About this exercise: Please repeat exactly the lines from the one containing "Where should I" through the last line of the records, both included, and nothing else, leaving out any pictures.

=-=-=-=-=

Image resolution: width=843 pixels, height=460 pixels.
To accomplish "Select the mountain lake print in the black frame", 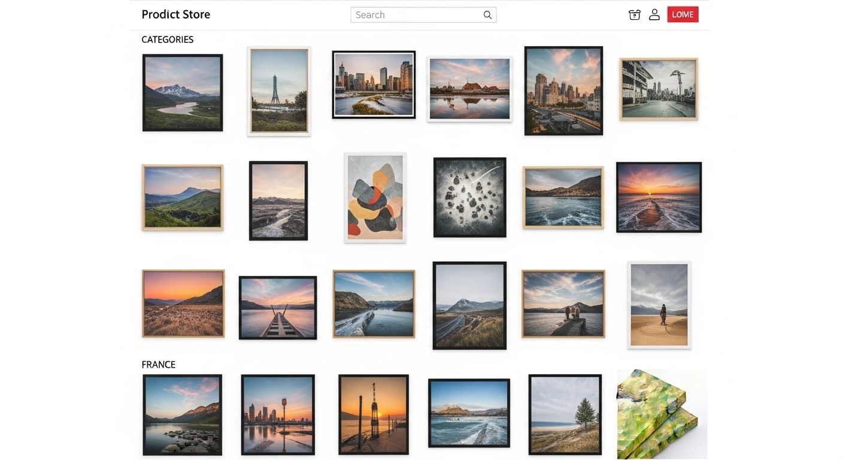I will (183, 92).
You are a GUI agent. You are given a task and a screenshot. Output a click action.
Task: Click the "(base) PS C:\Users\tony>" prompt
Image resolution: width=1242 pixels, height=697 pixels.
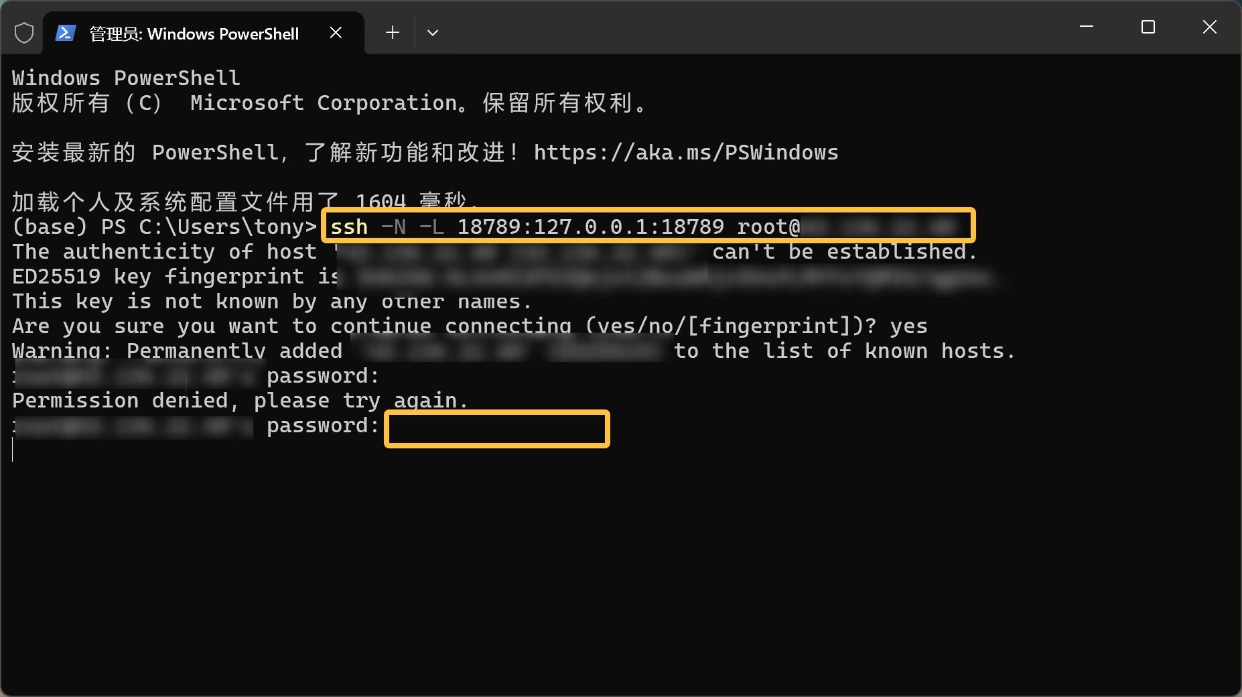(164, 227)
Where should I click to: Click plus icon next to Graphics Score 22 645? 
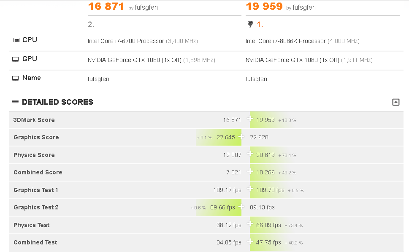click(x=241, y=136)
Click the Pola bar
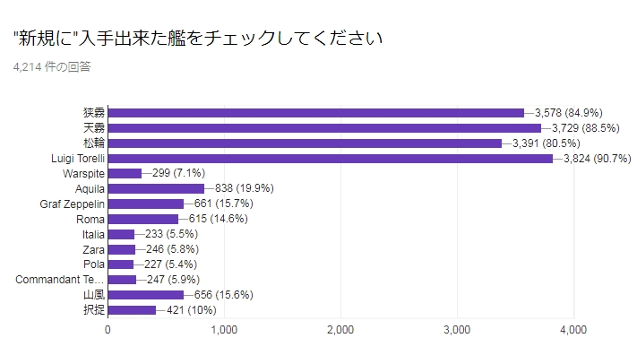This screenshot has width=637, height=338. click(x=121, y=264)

=-=-=-=-=

Exercise solution:
Where should I click to: Click plus icon next to Graphics Score 22 645? 
click(x=241, y=136)
Click the Pola bar
This screenshot has width=637, height=338. click(x=121, y=264)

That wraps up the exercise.